De los datos aportados en el escrito de consulta se desprende que no se cumplen los requisitos mencionados, por cuanto los bienes inmuebles que permanecen bajo la titularidad de la entidad consultante y que serán posteriormente cedidos en arrendamiento a la nueva entidad beneficiaria no parecen contar con una gestión y organización diferenciada del resto que permita considerar que exista previamente una rama de actividad respecto de tales inmuebles y que subsista en la entidad escindida con posterioridad a la realización de la operación, en los términos señados en el artículo 83.4 del TRLIS, por lo que la operación descrita no podrá acogerse al régimen fiscal especial del capítulo VIII del título VII del TRLIS.

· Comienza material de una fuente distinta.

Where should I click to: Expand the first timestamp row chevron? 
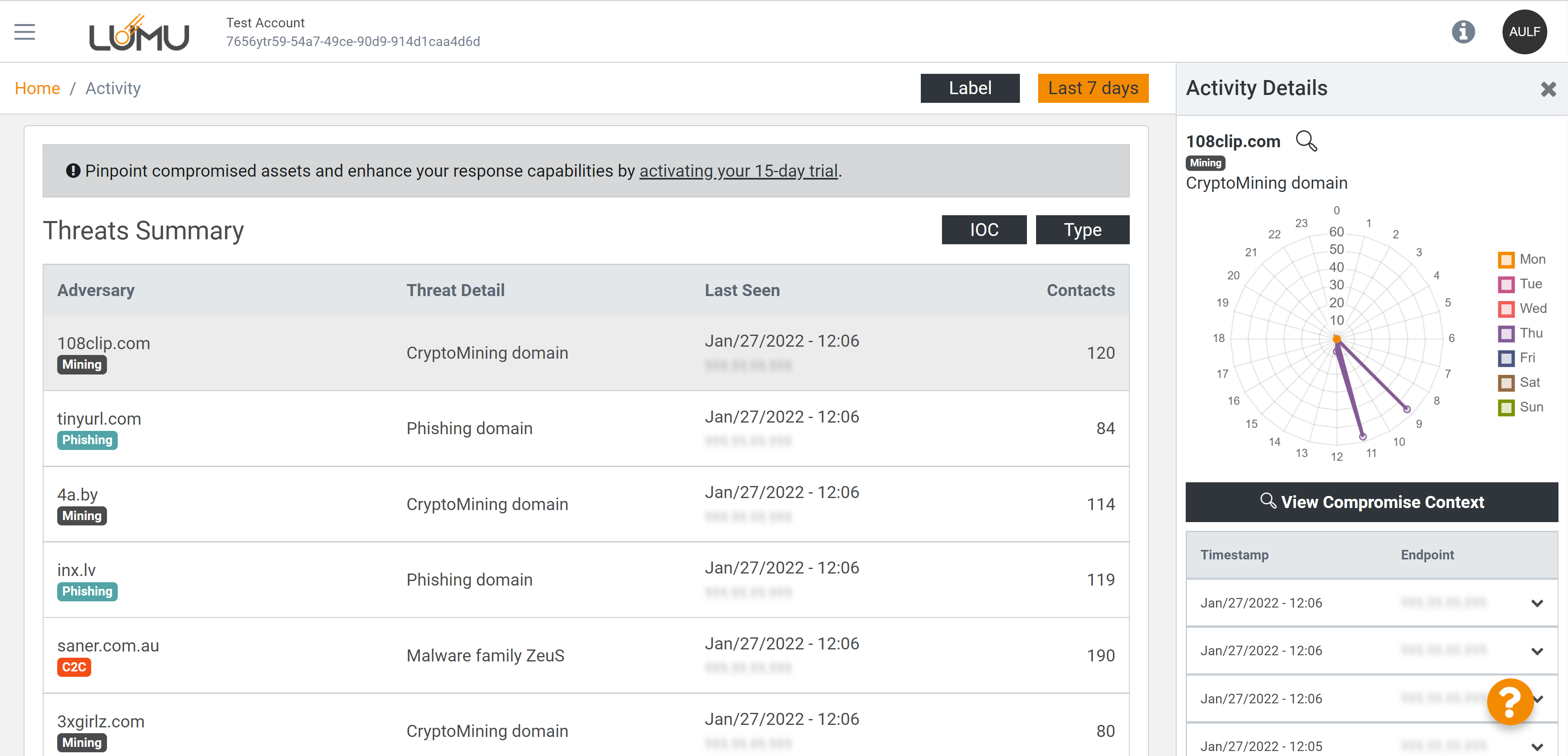(1537, 603)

La presente contestación se realiza conforme a la información proporcionada por la consultante, sin tener en cuenta otras circunstancias no mencionadas, tales como la transmisión de las participaciones en alguna de las entidades afectadas, que pudieran tener relevancia en la determinación del propósito principal de la operación proyectada, de tal modo que podrían alterar el juicio de la misma, lo que podrá ser objeto de comprobación administrativa, a la vista de la totalidad de las circunstancias previas, simultáneas y posteriores concurrentes en la operación realizada.
Lo que comunico a Vd. con efectos vinculantes, conforme a lo dispuesto en el apartado 1 del artículo 89 de la Ley 58/2003, de 17 de diciembre, General Tributaria.